[What you will do]: Which lines hold the string "using"? Copy each of them from the material below.

[Material for the task]:
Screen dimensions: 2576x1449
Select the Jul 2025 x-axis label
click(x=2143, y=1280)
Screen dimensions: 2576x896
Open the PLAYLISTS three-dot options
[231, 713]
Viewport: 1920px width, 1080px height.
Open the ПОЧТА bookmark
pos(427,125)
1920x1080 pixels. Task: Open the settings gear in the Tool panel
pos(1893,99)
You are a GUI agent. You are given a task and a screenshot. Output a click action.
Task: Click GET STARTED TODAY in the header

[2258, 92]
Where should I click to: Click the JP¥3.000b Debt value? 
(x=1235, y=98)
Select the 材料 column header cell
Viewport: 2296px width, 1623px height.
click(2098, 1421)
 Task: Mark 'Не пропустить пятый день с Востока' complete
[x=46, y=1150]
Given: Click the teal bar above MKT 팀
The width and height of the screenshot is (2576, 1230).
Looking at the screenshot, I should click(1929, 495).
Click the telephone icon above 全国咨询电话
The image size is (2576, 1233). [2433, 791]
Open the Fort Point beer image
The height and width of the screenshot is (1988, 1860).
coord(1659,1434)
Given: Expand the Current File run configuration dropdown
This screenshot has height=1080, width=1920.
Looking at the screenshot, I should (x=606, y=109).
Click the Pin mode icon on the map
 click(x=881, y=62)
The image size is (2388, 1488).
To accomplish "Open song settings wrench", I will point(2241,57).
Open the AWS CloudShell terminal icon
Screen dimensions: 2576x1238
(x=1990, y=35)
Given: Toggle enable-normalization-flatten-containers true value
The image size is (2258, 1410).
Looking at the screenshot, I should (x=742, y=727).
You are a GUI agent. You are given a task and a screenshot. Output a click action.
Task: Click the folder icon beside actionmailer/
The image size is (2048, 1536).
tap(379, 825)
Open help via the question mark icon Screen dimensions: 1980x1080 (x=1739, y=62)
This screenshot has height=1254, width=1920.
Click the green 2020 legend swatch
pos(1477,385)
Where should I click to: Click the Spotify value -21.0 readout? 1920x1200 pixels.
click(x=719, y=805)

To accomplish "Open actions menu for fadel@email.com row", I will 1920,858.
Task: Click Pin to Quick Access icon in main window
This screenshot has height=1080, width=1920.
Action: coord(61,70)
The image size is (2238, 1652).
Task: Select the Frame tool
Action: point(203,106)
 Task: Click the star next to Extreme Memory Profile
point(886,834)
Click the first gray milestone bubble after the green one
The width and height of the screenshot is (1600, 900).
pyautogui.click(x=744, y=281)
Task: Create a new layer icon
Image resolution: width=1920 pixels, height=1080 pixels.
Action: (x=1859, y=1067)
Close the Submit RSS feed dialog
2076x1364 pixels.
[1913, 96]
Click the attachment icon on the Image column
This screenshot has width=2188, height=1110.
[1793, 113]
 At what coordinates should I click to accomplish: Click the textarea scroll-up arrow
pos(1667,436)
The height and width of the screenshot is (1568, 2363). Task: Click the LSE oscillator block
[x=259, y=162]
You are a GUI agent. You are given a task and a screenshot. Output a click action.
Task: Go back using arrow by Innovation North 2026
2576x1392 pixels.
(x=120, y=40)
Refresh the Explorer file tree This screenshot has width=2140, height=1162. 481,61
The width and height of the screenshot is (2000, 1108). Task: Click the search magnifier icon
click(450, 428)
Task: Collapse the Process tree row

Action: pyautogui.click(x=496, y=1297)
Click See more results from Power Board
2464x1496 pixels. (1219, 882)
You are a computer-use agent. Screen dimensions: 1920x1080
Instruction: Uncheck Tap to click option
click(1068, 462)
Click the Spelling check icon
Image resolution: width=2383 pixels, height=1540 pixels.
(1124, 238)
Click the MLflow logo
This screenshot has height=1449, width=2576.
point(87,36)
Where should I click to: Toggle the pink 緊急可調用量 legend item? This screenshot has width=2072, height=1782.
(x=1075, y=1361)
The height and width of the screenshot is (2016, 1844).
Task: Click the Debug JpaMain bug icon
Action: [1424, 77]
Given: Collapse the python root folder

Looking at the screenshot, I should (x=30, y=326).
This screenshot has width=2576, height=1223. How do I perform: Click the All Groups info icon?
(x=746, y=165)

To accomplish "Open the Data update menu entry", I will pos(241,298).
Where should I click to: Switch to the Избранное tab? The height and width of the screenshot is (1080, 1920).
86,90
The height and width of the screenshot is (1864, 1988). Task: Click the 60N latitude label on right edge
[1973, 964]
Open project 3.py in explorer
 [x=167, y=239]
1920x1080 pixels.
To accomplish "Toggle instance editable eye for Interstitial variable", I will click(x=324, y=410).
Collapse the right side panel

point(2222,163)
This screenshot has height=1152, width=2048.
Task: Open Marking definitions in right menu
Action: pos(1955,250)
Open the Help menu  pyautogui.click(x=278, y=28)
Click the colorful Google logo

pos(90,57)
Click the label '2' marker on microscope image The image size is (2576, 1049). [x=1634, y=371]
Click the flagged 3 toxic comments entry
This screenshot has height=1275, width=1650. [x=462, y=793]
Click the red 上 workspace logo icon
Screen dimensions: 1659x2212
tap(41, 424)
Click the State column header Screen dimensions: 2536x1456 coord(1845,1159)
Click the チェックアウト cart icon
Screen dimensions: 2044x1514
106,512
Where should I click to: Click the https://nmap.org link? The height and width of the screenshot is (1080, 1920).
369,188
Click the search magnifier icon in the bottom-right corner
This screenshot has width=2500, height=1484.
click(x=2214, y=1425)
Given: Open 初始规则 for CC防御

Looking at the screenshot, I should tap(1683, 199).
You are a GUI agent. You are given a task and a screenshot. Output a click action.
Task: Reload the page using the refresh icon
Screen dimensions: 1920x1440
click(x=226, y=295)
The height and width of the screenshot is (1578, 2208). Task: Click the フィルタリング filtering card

[Answer for the task]:
Task: Go back using arrow by Innovation North 2026
Task: Reload the page using the refresh icon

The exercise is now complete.